**Study material**.

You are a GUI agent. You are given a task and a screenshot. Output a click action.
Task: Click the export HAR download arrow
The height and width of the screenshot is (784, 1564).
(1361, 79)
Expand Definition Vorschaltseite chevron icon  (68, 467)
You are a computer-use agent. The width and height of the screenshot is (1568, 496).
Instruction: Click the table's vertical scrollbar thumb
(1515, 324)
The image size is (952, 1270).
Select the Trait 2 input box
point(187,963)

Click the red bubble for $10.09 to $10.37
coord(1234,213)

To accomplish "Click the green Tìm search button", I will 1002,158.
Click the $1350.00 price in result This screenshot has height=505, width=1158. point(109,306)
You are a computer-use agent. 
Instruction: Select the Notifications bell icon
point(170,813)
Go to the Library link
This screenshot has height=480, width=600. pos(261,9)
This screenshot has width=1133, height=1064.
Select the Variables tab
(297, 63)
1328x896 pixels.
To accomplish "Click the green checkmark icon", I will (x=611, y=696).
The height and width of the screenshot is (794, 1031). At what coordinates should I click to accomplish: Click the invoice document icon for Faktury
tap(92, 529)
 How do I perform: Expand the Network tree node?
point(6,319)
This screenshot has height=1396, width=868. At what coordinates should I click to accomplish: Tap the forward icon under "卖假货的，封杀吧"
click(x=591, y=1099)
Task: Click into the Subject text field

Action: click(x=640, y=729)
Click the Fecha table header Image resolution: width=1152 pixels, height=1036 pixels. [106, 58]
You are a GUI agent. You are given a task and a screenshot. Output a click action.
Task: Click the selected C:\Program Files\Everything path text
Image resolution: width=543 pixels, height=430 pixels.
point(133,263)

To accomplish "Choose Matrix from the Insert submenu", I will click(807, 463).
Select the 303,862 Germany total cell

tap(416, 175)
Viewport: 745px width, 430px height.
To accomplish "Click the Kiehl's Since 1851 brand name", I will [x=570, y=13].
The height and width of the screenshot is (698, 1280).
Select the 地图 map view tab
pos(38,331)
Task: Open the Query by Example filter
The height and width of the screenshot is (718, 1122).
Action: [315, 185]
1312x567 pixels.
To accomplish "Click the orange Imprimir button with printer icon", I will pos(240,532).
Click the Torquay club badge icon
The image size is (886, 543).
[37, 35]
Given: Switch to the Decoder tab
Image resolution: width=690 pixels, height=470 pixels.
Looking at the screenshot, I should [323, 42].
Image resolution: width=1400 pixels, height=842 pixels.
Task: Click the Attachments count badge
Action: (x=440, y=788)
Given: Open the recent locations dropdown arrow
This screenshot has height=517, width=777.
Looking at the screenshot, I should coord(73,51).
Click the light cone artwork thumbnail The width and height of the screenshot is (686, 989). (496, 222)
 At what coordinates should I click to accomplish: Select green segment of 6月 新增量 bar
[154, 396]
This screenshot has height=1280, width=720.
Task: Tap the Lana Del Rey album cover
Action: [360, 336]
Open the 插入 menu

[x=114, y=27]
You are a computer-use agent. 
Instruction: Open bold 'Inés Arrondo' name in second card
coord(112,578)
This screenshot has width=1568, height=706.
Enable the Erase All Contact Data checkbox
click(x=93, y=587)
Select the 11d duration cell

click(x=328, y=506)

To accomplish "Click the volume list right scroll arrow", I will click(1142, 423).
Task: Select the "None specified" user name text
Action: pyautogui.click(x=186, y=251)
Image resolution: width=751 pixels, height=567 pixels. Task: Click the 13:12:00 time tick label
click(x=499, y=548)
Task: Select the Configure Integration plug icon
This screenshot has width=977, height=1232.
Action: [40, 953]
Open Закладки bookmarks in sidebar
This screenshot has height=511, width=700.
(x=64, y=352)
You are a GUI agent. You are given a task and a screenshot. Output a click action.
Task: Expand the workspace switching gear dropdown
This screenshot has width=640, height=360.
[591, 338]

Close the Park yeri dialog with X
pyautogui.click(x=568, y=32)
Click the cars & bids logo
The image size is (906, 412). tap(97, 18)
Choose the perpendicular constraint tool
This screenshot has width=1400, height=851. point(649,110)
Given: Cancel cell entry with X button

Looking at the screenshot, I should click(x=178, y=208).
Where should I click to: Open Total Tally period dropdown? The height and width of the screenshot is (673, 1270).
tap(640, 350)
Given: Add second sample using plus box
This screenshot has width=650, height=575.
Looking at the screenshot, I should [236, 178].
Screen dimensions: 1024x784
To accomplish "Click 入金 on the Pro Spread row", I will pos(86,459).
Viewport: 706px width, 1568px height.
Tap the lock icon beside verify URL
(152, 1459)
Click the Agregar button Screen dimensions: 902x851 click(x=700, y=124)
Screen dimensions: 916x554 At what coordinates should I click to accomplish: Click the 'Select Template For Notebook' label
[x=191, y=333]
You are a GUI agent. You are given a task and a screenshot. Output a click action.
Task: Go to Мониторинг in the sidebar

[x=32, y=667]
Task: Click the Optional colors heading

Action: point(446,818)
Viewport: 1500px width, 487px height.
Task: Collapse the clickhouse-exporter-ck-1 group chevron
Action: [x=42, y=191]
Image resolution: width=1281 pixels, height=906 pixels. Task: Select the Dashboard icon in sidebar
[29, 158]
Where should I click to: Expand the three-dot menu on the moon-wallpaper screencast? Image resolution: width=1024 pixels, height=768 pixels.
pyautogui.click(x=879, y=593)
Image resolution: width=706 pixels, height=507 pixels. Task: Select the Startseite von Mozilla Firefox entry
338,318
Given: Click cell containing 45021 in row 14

**Aim of the exercise**. Lines before the one containing "Image resolution: width=1281" are left out. Repeat that line and all lines after it in the records above exactly.

**Answer for this exercise**.
Image resolution: width=1281 pixels, height=906 pixels. Task: Select the Dashboard icon in sidebar
[29, 158]
Where should I click to: Expand the three-dot menu on the moon-wallpaper screencast? Image resolution: width=1024 pixels, height=768 pixels.
pyautogui.click(x=879, y=593)
Image resolution: width=706 pixels, height=507 pixels. Task: Select the Startseite von Mozilla Firefox entry
338,318
Given: Click cell containing 45021 in row 14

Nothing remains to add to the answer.